When these first started popping up in mid-February, they were quickly erased overnight, but there are now so many around the cities and towns that authorities no longer try to remove them: a small victory for the people, says Theik Soe Aung, a 27-year-old activist from Loikaw, the Kayah State capital.

Kayah State on the western border with Thailand is the country’s smallest state and home to the Karenni people and a multitude of smaller ethnic groups. Theik Soe Aung has been organising road paintings in his home state. 

“NLD supporters want to write ‘We Want Democracy’ on the road but most of the young ethnic people’s vision is clear – they want not only democracy, but federal democracy,” he told the Globe

Theik Soe Aung said many Karenni people were unhappy with the NLD’s centralised rule, feeling like their voices and opinions were totally neglected during its tenure. A prime example of this, he said, was the installation of a bronze statue of General Aung San in a park in Loikaw, the state’s capital, in 2018. 
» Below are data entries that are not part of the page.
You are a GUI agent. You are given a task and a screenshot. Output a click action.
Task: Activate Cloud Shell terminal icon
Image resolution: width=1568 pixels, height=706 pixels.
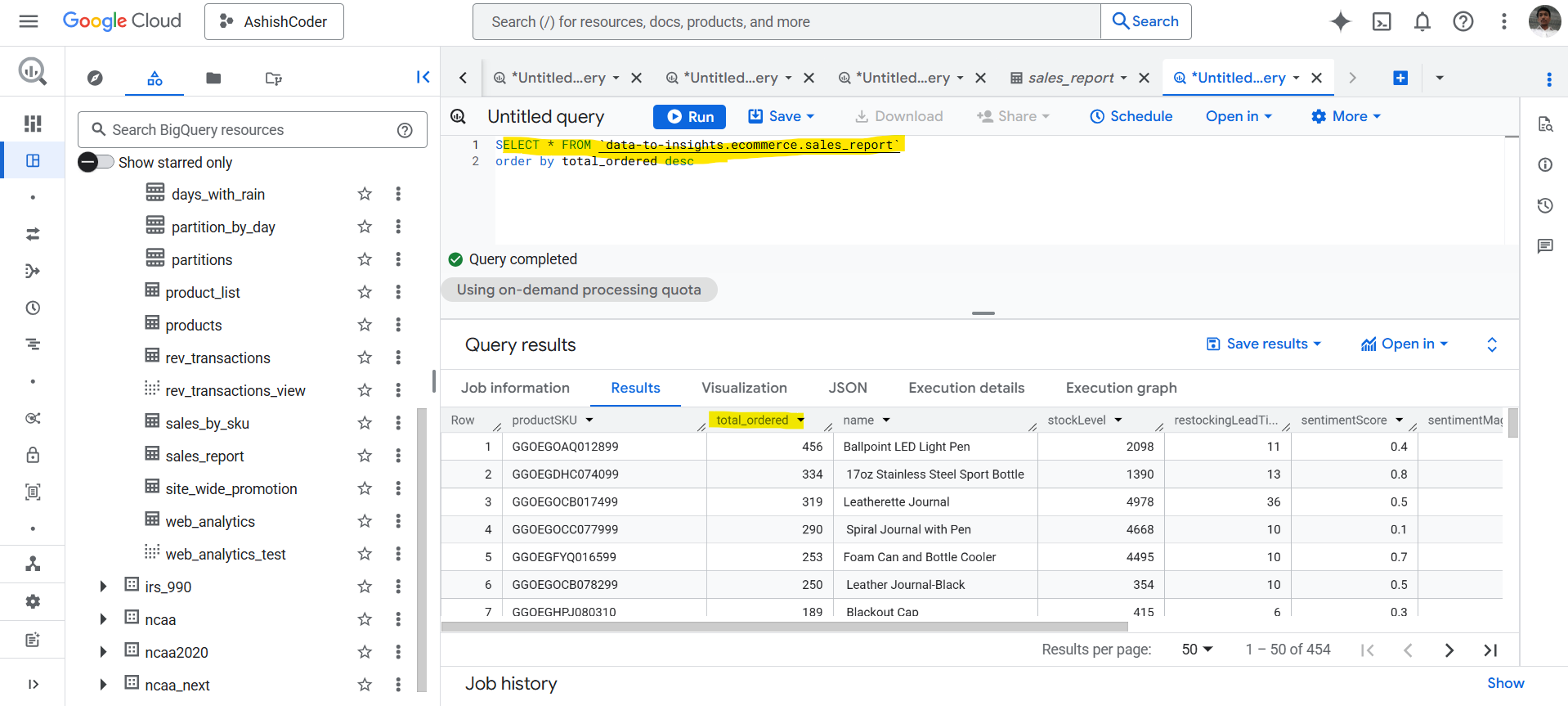coord(1381,21)
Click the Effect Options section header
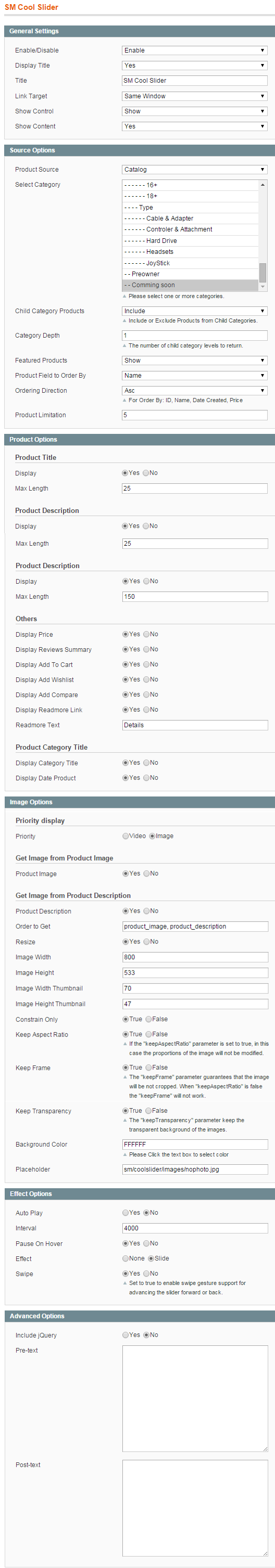 point(140,1193)
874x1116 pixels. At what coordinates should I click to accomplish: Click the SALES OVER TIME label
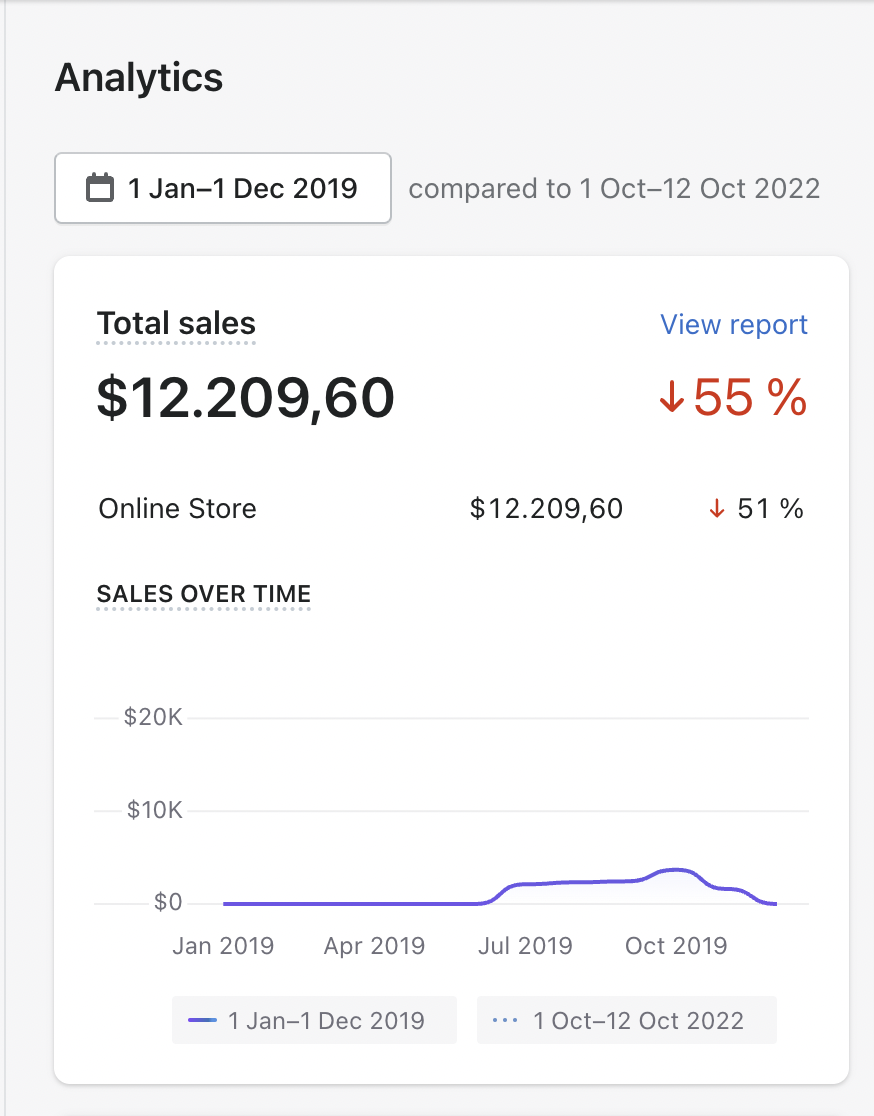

Karenni people do not identify with the Burmese general, unlike the majority Bamar people, and protested the installation. Then, as is happening now, their protests were quashed by a heavy police response, including batons and tasers.

Text painted on the street in Demoso, Kayah State. Source: New Generation Youth of Karen

The military already took away my childhood. So I am out protesting on the streets of Yangon every day.

Similar tactics have been used in Kayin (Karen) state, which borders Kayah on its southern border and is populated by the Karen people, a nation of 3.5 million people within Myanmar, plus more than 1 million who have relocated to neighbouring Thailand and elsewhere in the world. Many left their homeland to flee a brutal, seven-decade civil war, pitting the Myanmar military against the Karen National Liberation Army, an ethnic armed organisation, and its breakaway group, the Democratic Karen Benevolent Army.

“Since I was born, I have been running for my life,” said Nan Eh Tue, an ethnic Karen now living in Yangon. 

From the age of three years old, her family often had to move to avoid conflict before fleeing to Nu Po refugee camp on the Thai side of the border at the age of 14.

Though she now lives in cosmopolitan Yangon, Nan Eh Tue has heard the protests back in Kayin State have been bolstered by large groups, including the young and “very poor”, travelling from smaller villages to urban centres to protest military rule.

The commitment to protest speaks to what was lost in the state through decades of violence – and what might be gained in a more democratic future.

“The military already took away my childhood,” Nan Eh Tue said. “So I am out protesting on the streets of Yangon every day.”

For the protection of interviewees, some names have been changed at their request.